→ DATA SHOWN
□ □ □ □ □ □ □
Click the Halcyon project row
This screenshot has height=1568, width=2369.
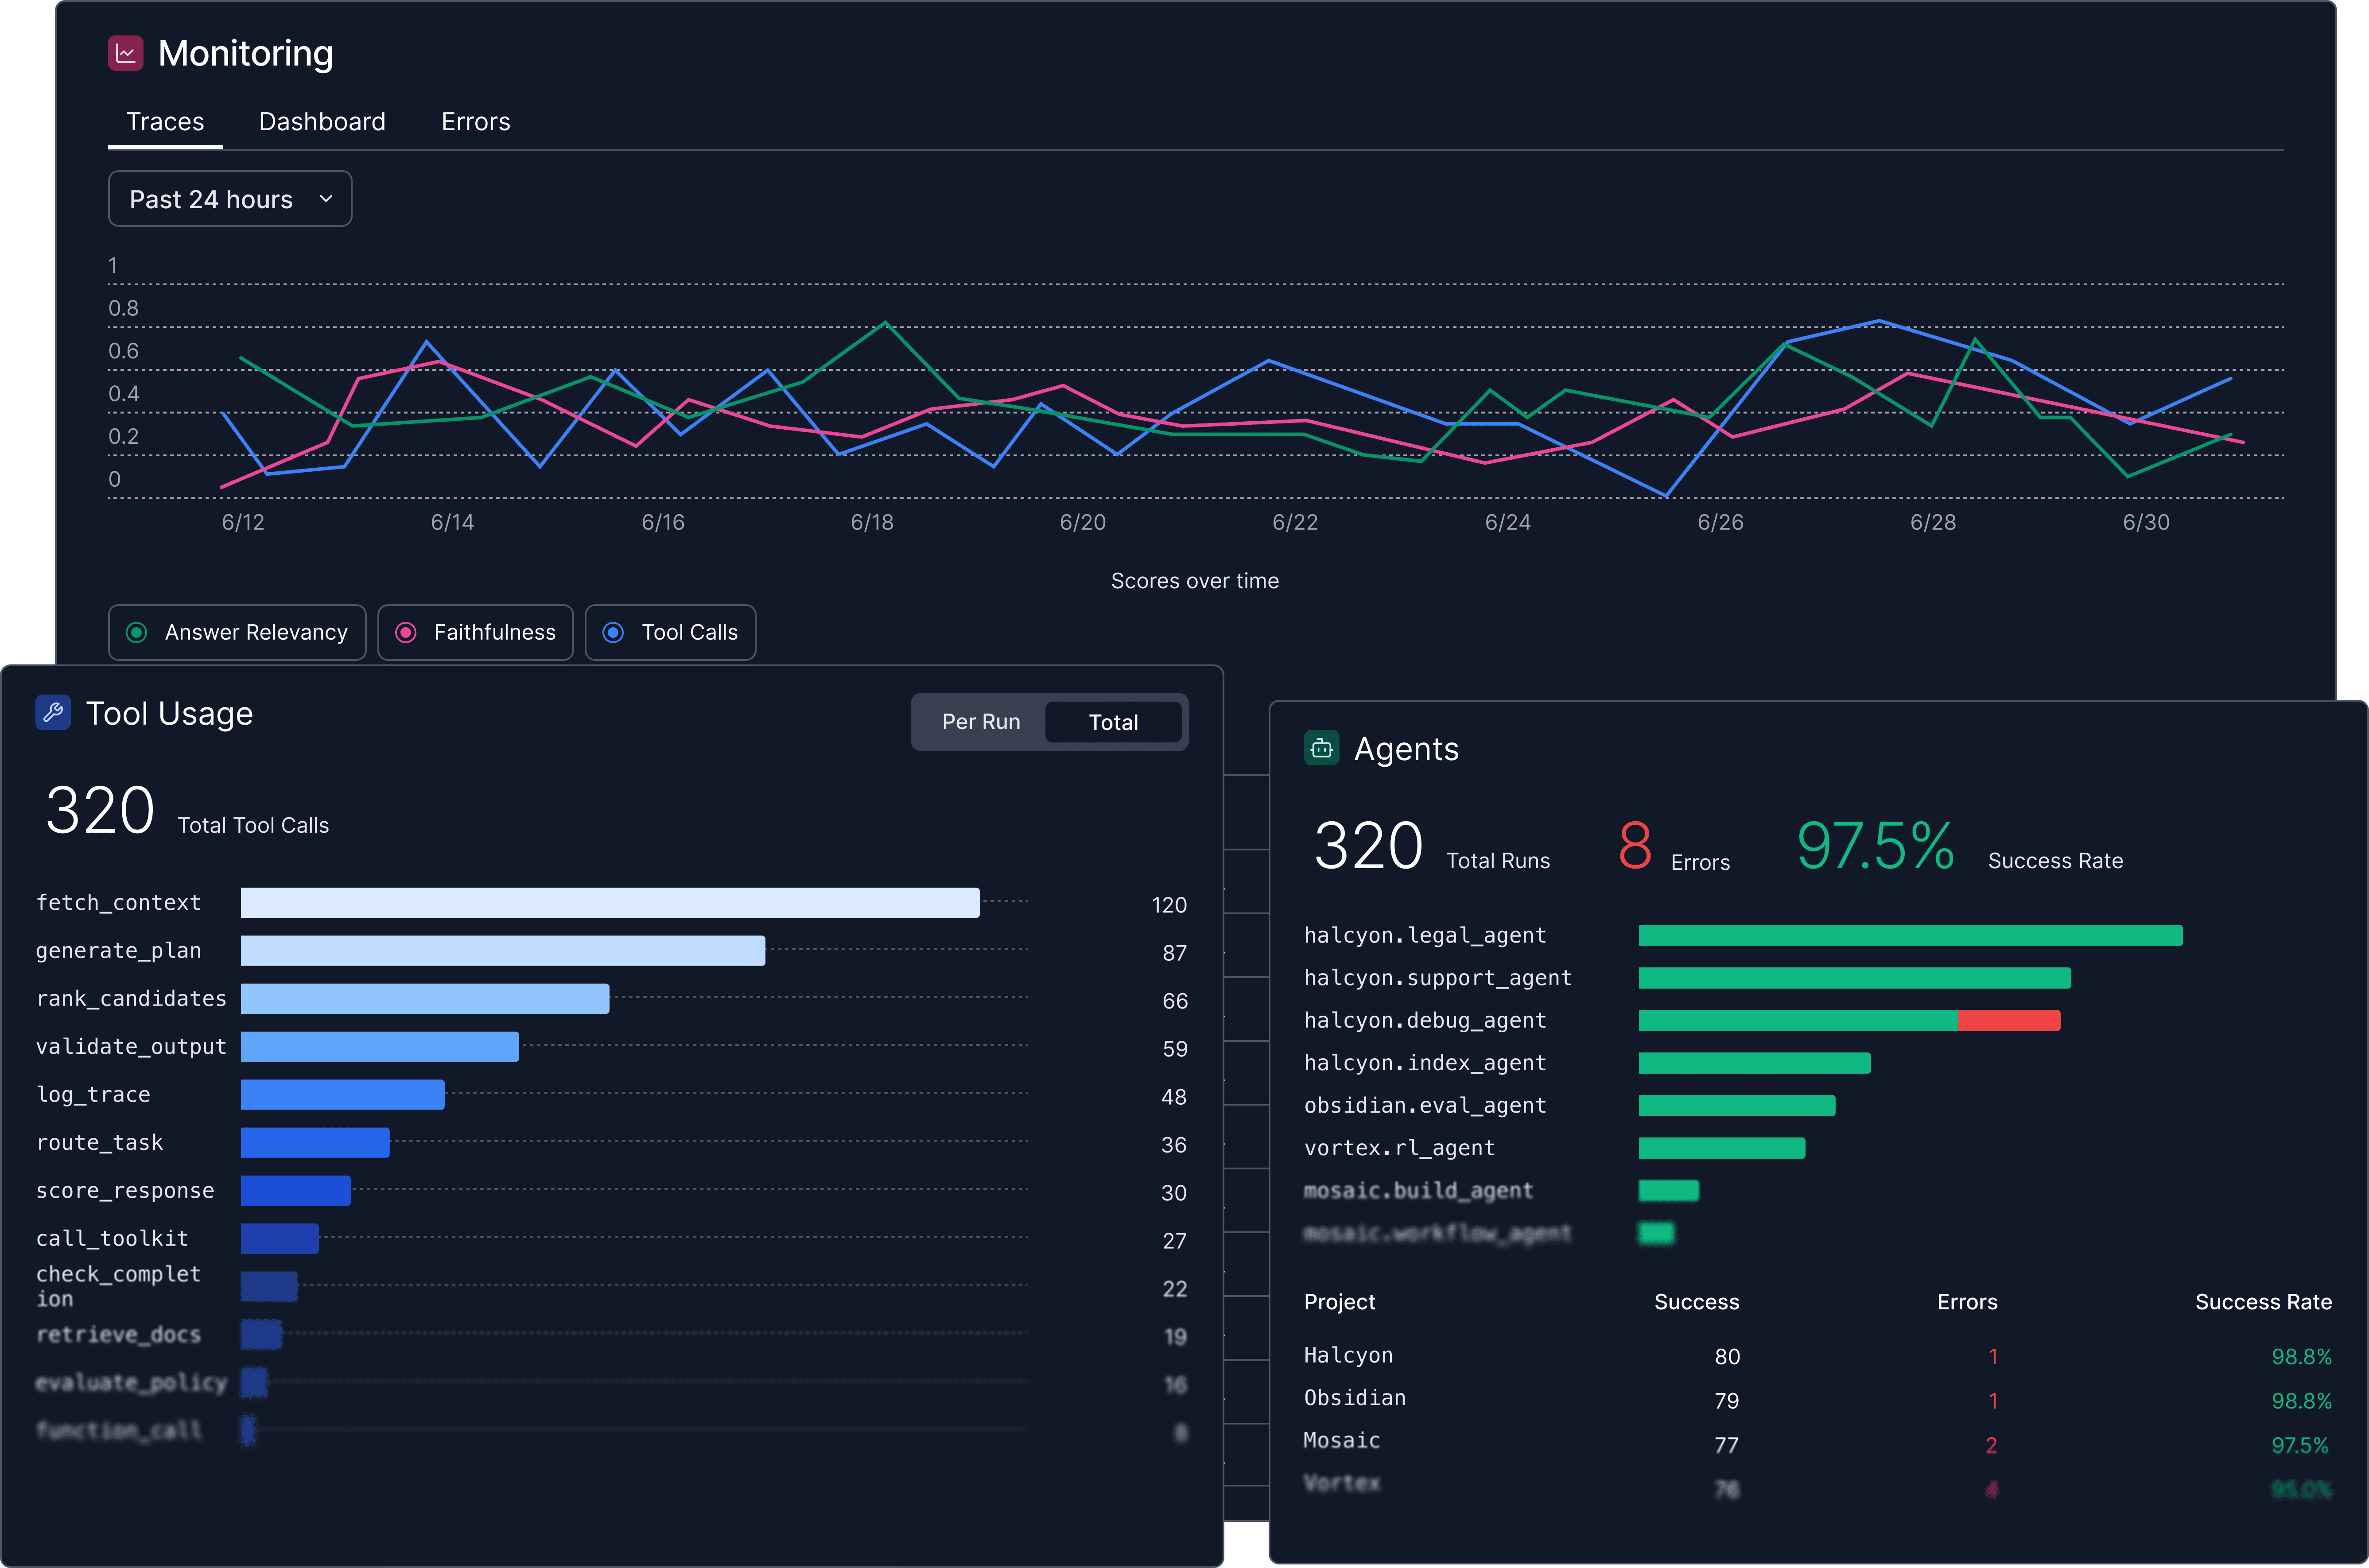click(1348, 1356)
□ □ □ □ □ □ □
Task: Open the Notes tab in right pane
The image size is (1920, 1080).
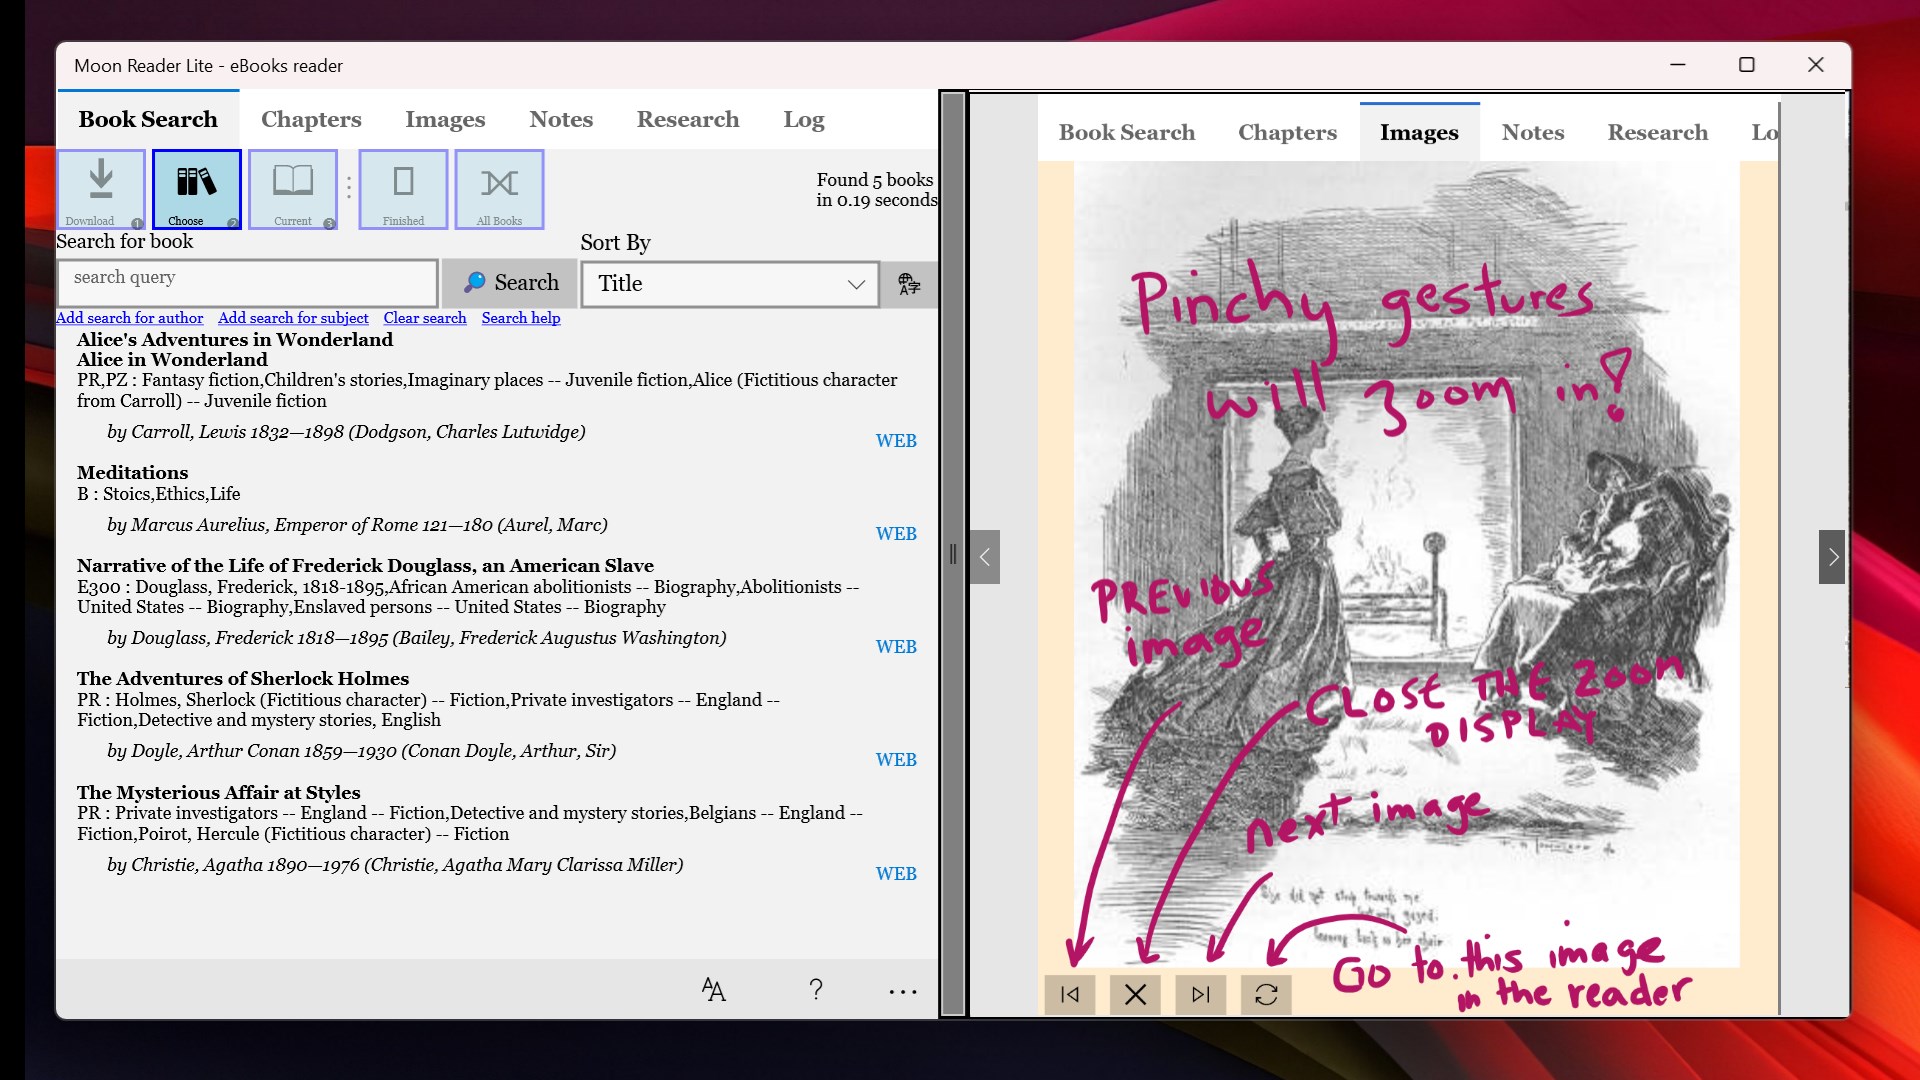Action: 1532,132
□ □ □ □ □ □ □
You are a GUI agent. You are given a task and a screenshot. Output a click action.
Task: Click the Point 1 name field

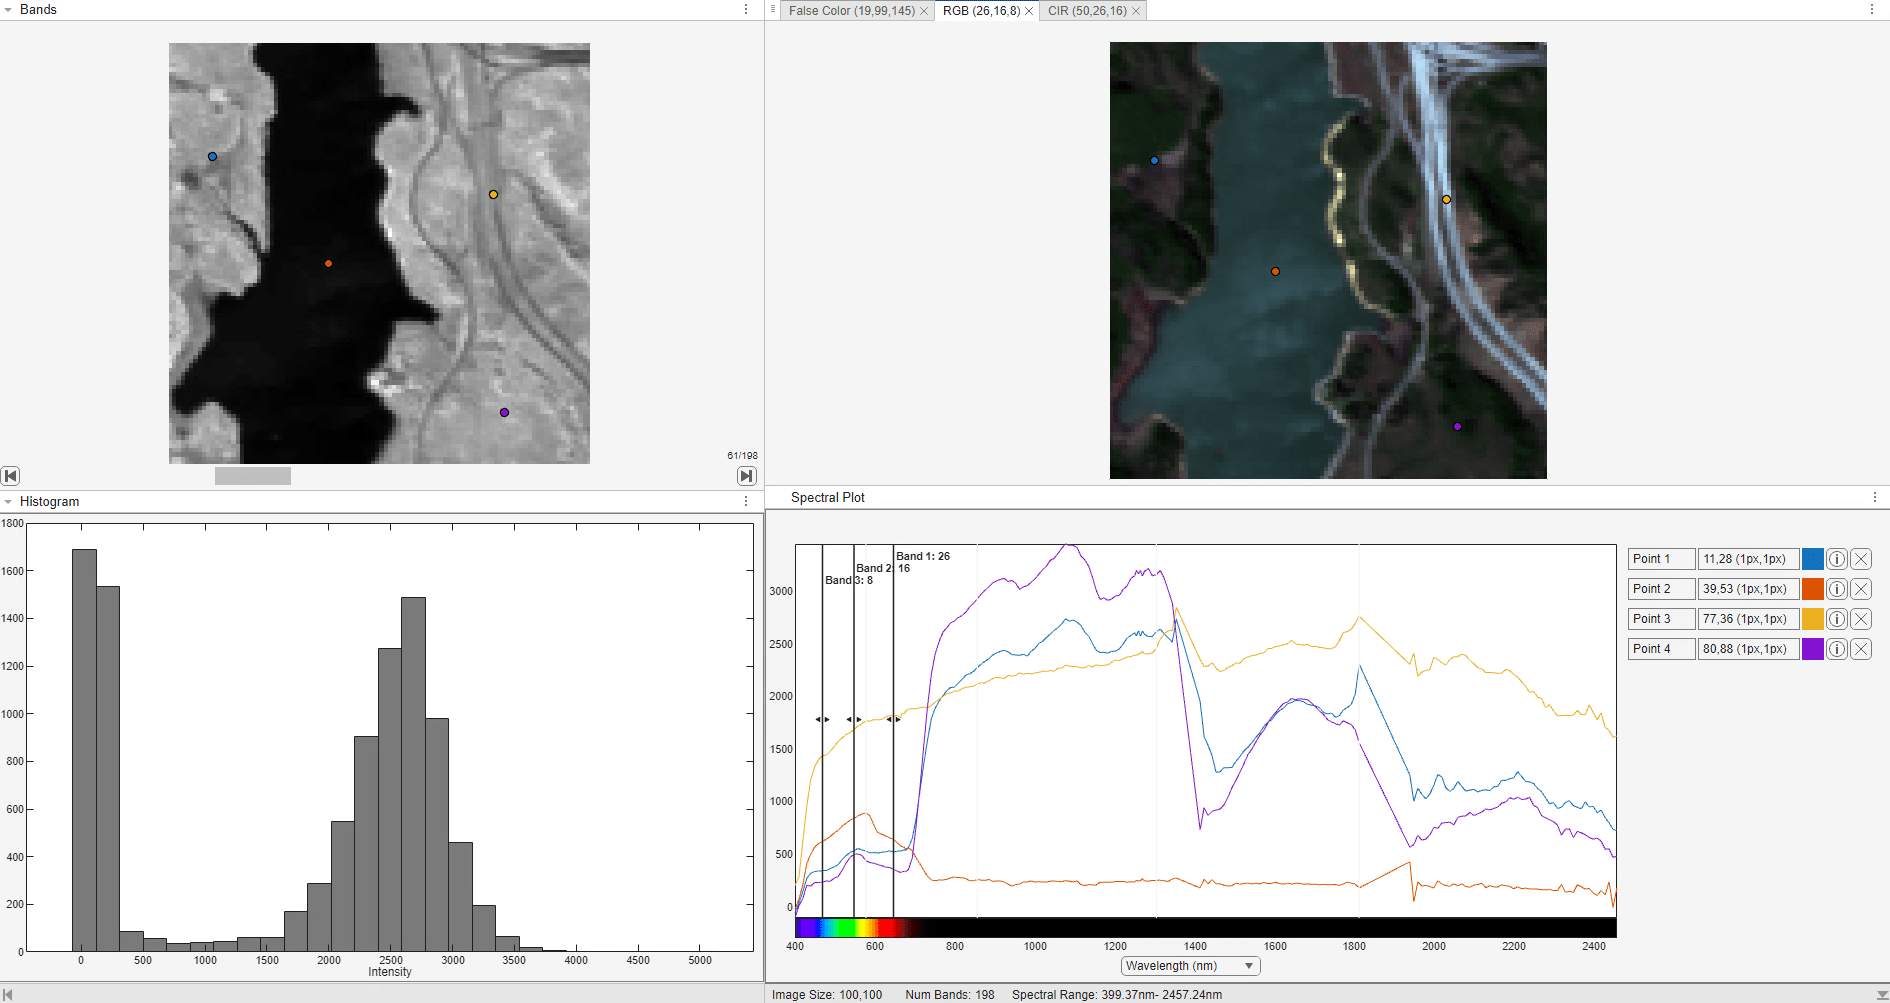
□ □ □ □ □ □ □
→ DESCRIPTION OF THE TASK
Please return the lines above that run from the line containing "You are a GUI" to the line containing "Task: Click the Point 1 name field", inclusive, exactly and with no other lines.

→ YOUR SOLUTION
You are a GUI agent. You are given a task and a screenshot. Output a click action.
Task: Click the Point 1 name field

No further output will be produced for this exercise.